*** Data to process ***

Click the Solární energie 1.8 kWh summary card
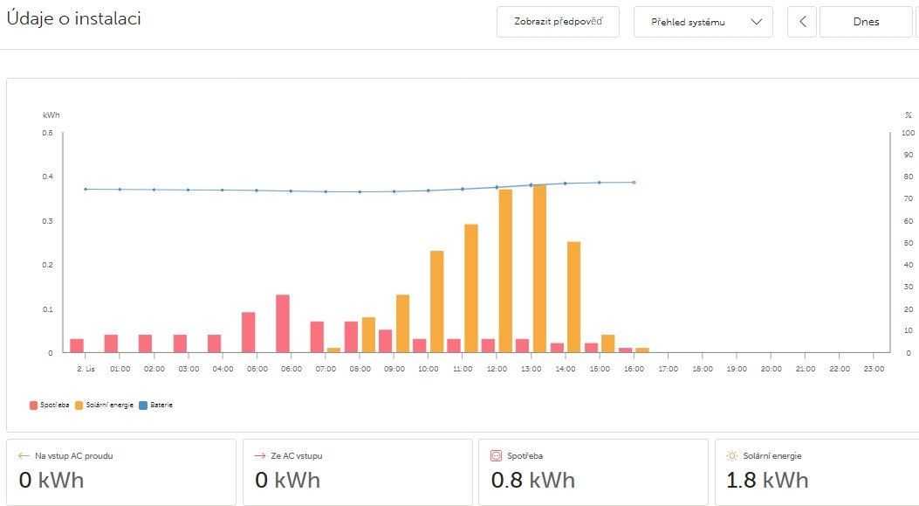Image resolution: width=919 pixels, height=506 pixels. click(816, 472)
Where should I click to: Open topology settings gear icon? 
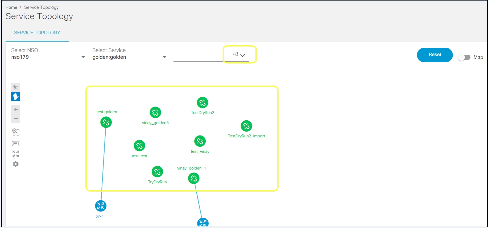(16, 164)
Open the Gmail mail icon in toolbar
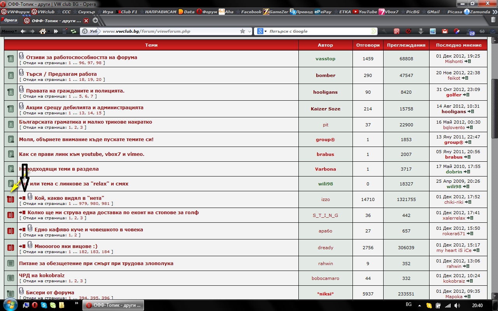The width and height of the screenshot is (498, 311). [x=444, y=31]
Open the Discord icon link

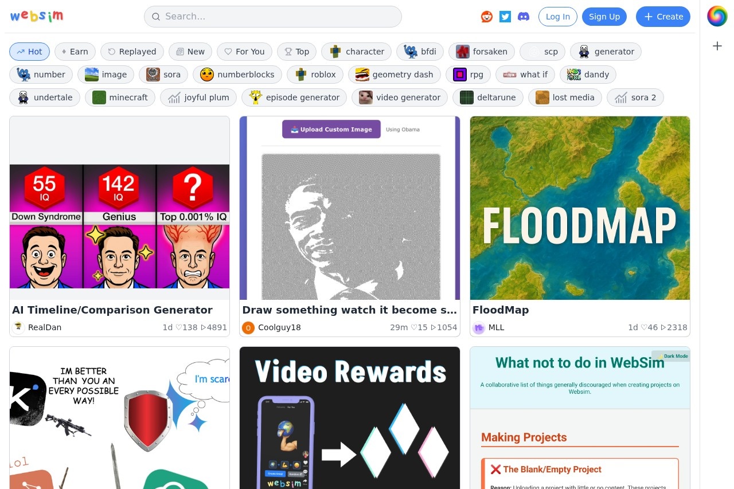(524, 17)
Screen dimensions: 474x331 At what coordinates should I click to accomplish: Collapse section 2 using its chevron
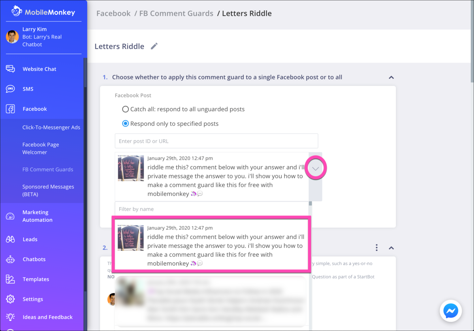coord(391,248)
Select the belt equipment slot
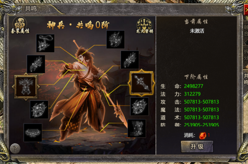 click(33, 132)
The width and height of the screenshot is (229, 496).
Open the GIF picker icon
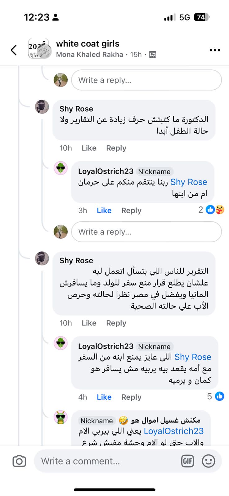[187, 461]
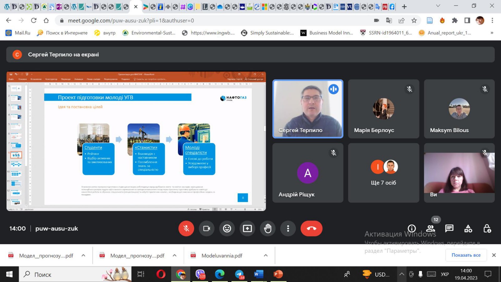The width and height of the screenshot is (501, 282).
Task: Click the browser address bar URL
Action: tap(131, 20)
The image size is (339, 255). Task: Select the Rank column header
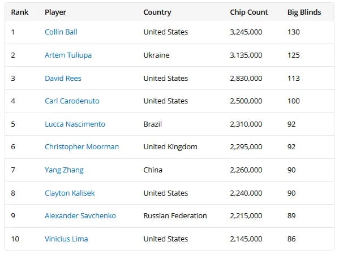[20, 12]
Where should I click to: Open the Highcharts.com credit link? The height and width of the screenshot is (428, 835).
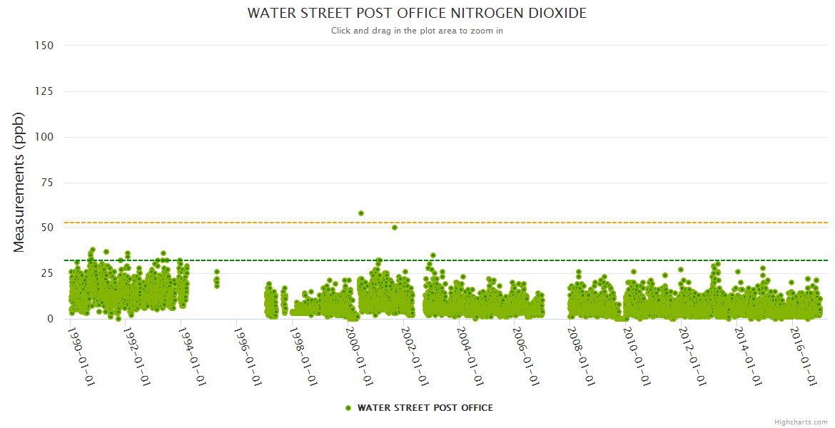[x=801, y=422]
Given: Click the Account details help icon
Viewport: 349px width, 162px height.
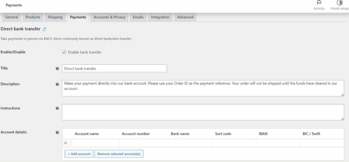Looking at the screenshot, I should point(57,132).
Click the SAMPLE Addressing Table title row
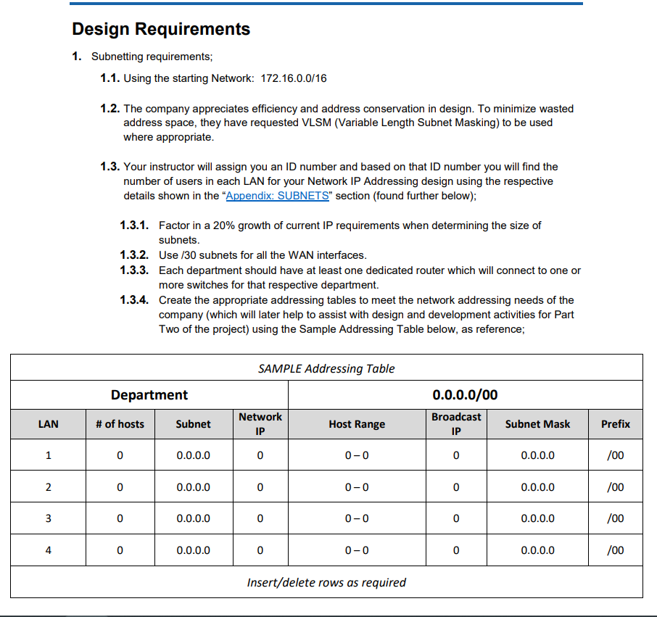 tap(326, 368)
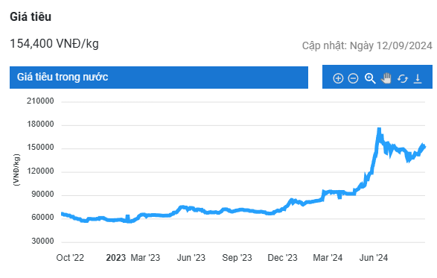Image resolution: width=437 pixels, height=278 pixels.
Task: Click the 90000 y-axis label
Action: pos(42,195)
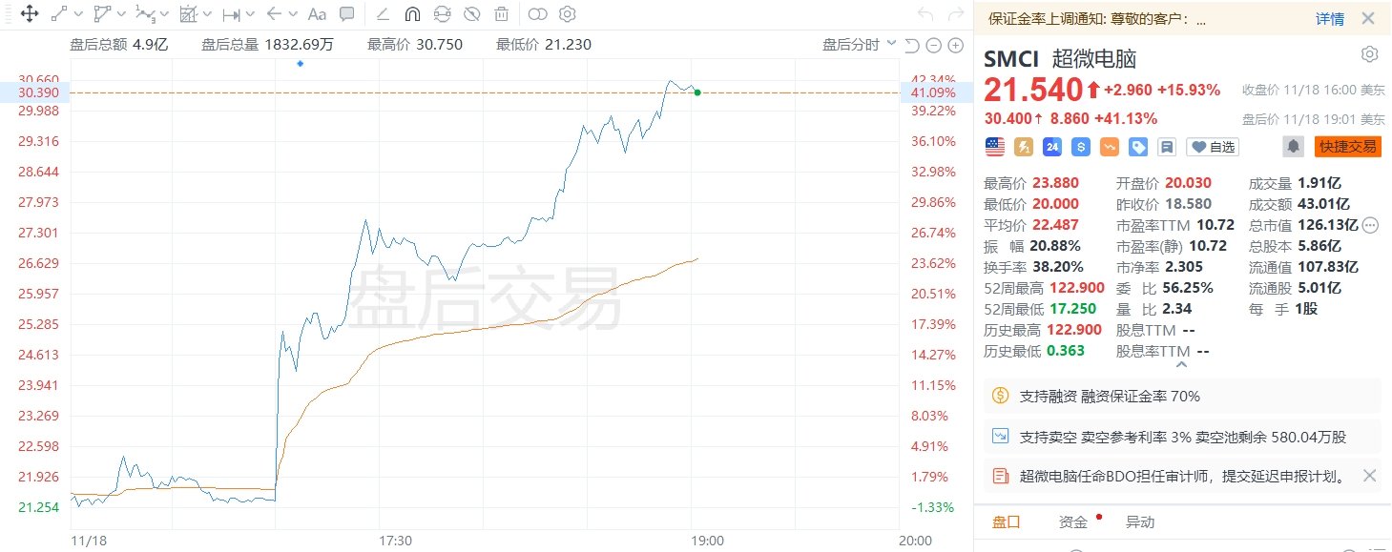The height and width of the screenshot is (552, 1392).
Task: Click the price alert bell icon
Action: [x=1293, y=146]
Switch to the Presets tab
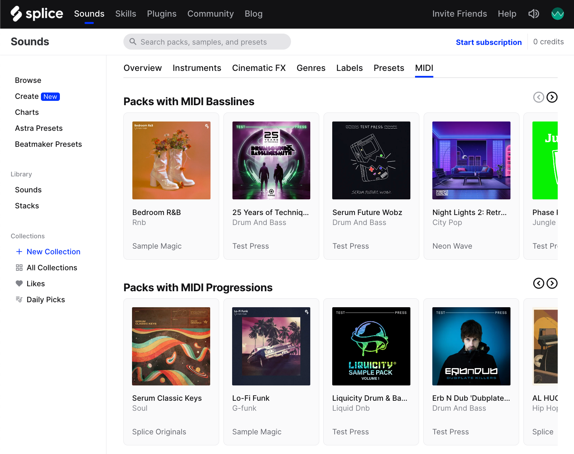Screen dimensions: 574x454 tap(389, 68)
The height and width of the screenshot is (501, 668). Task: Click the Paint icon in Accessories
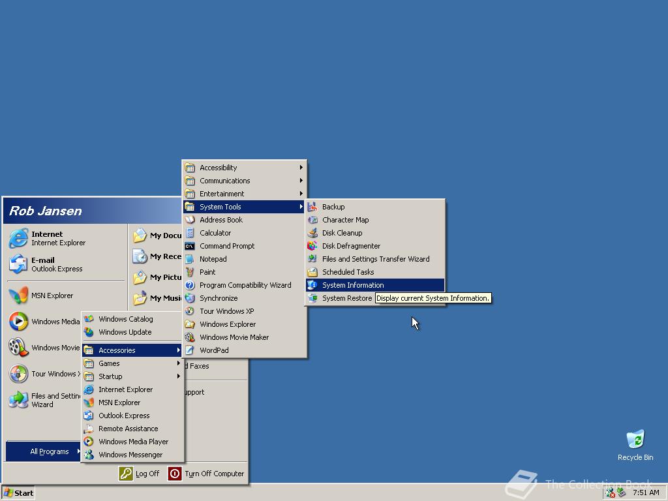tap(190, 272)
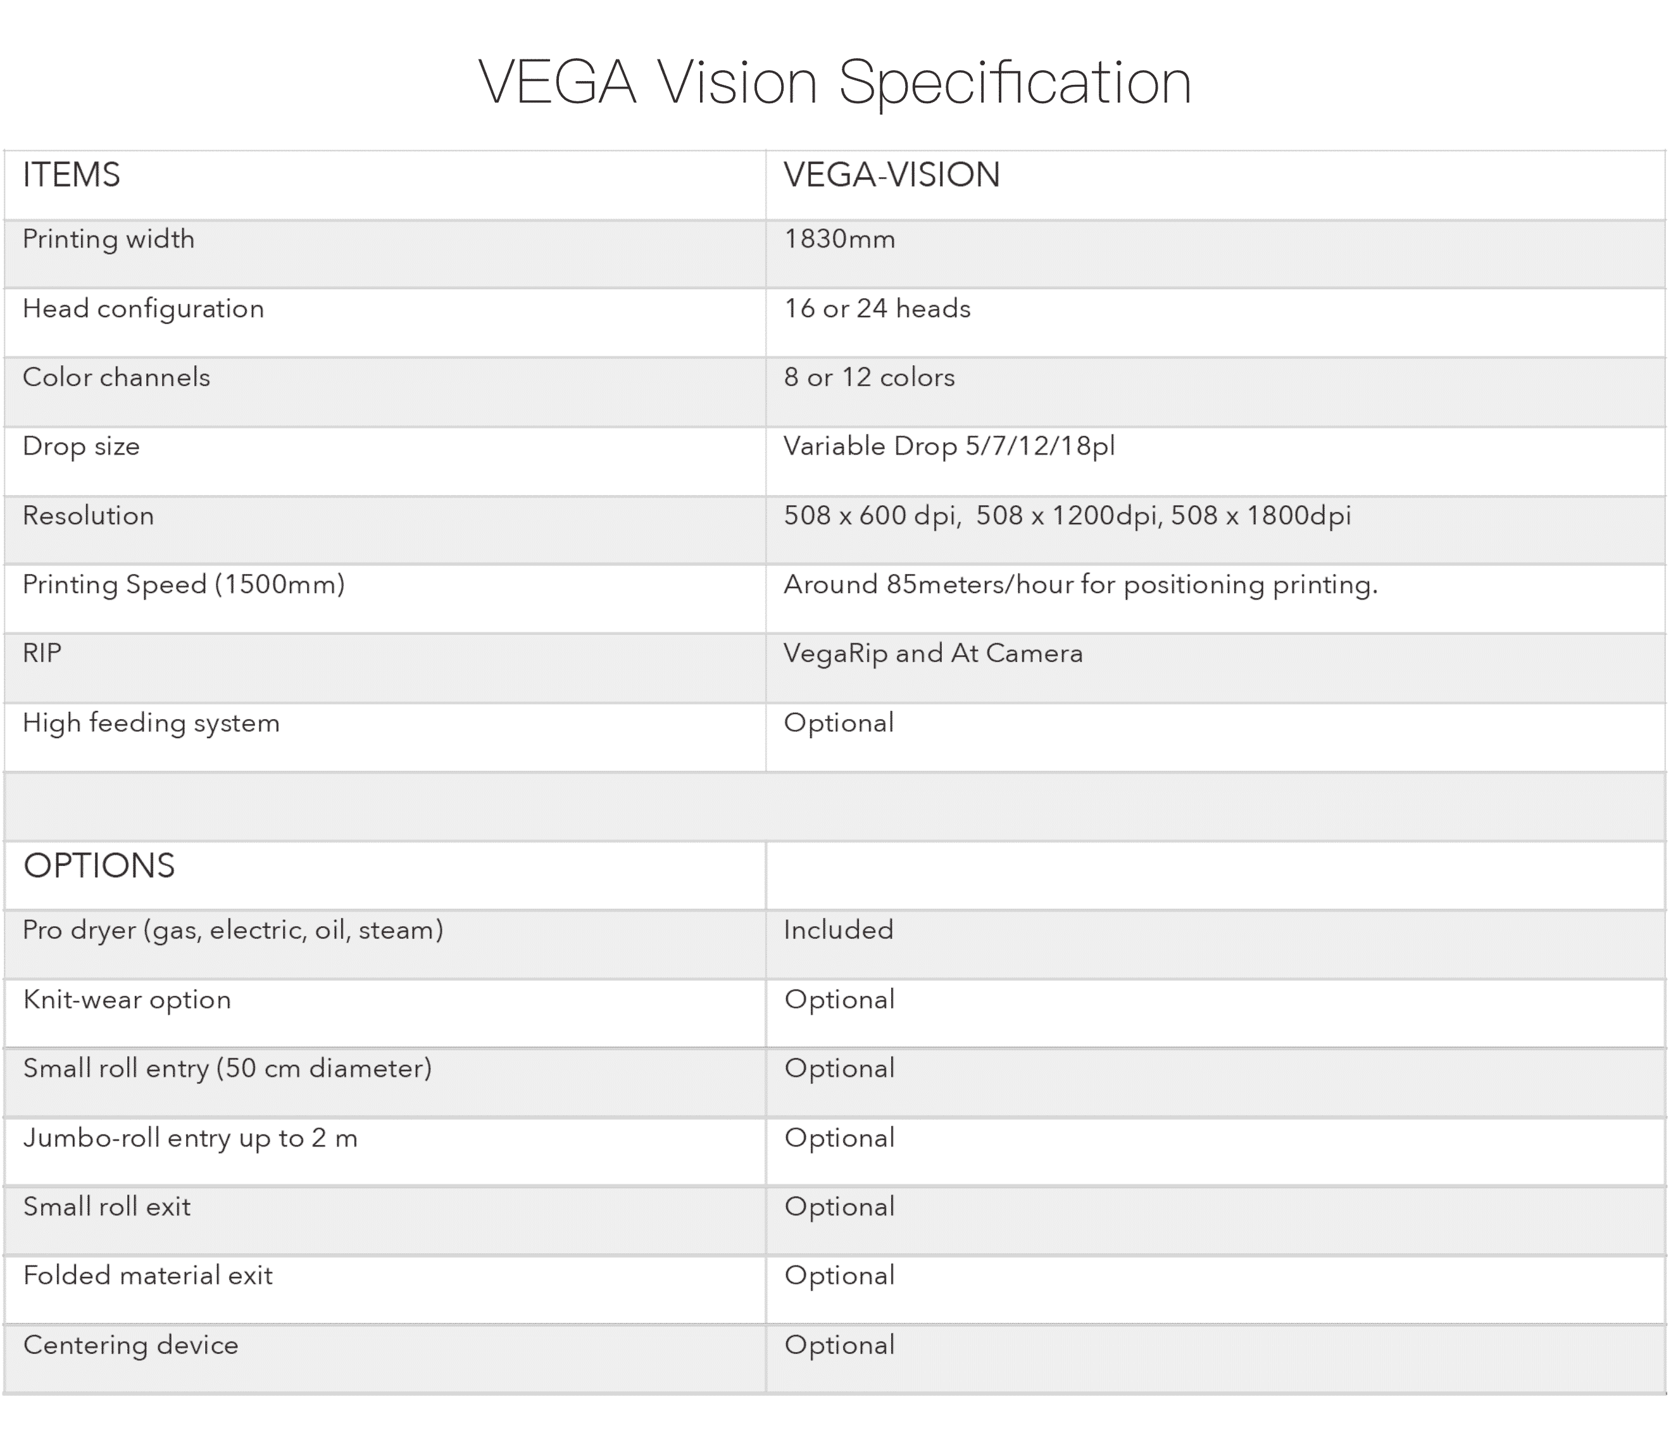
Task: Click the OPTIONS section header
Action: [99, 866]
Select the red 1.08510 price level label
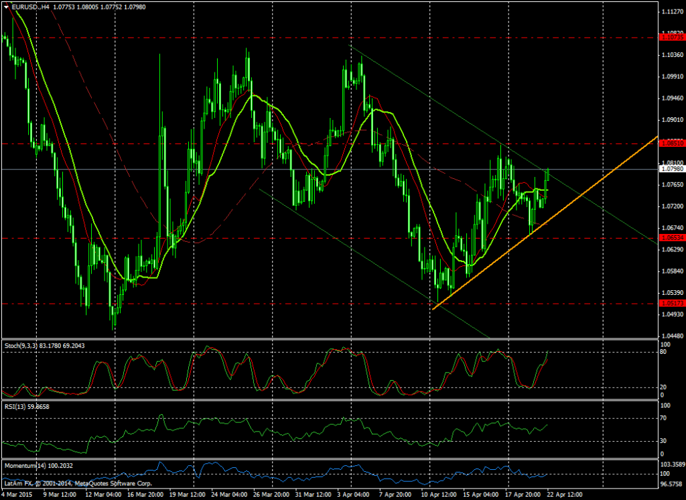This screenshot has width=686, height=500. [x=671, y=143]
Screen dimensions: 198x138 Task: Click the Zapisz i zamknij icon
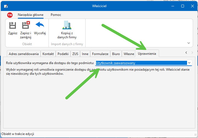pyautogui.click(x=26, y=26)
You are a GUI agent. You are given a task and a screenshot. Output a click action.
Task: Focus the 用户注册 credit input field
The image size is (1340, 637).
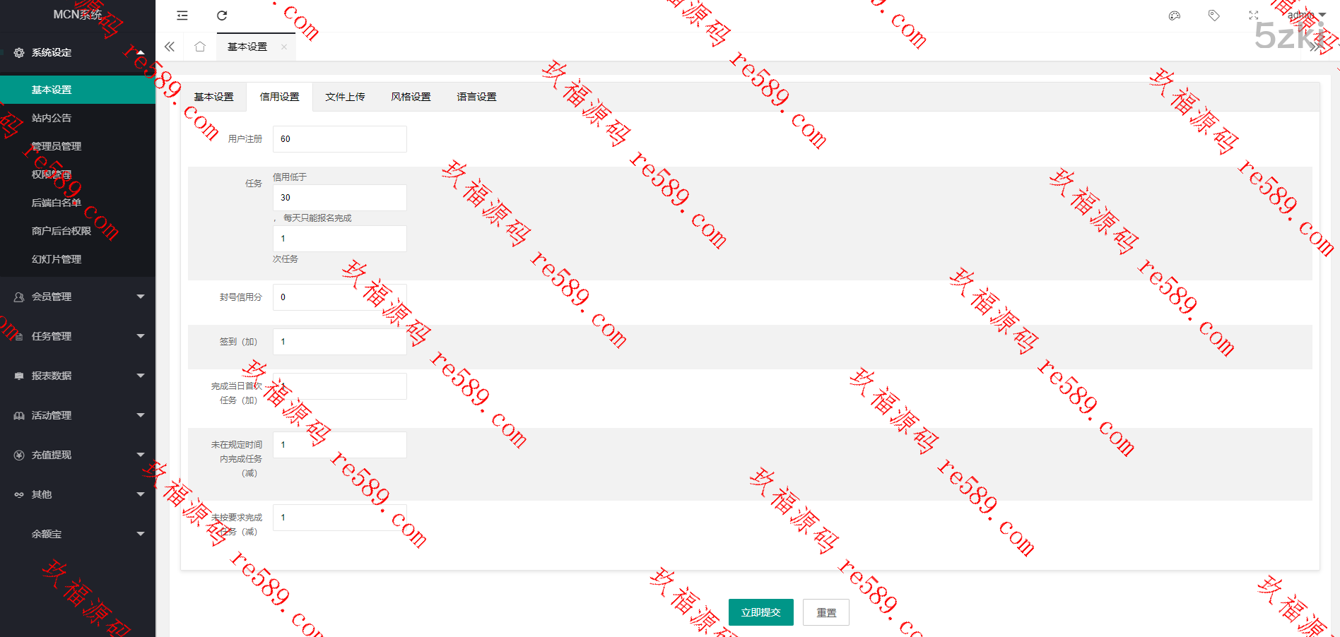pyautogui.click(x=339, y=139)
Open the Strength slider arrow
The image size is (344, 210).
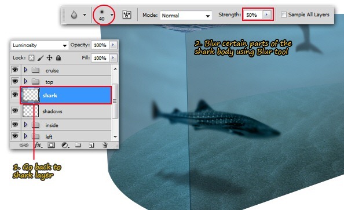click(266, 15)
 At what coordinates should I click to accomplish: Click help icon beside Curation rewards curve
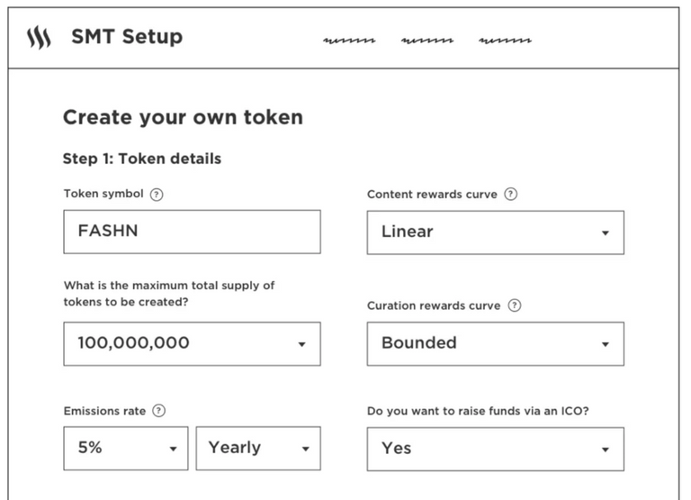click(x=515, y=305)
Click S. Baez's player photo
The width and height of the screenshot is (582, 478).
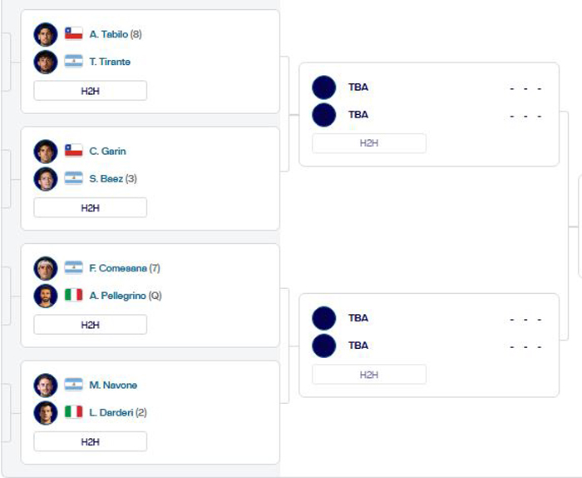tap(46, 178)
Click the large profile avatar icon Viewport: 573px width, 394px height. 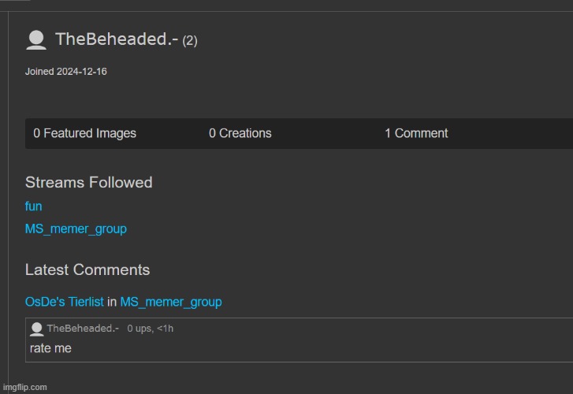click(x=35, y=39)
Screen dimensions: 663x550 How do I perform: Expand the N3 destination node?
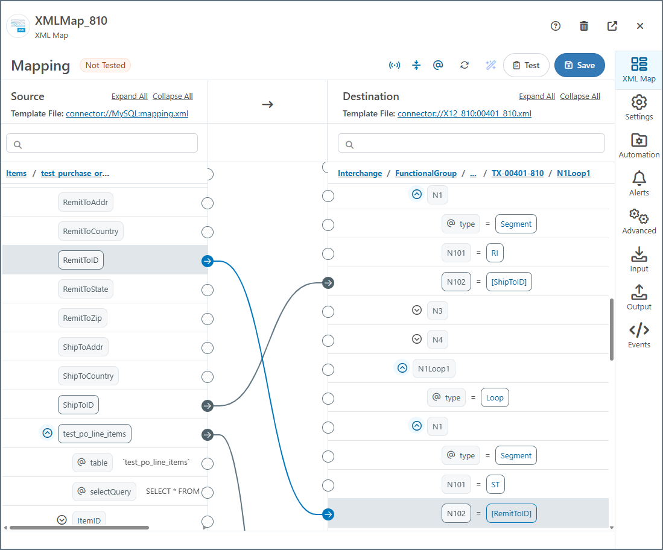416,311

***

| About this task |
Nothing but the lines from the one containing "Screen dimensions: 663x550" through the final line of the entries above should be given again, each exactly as written; omit the pictures.

| Response box |
Screen dimensions: 663x550 How do I perform: Expand the N3 destination node?
416,311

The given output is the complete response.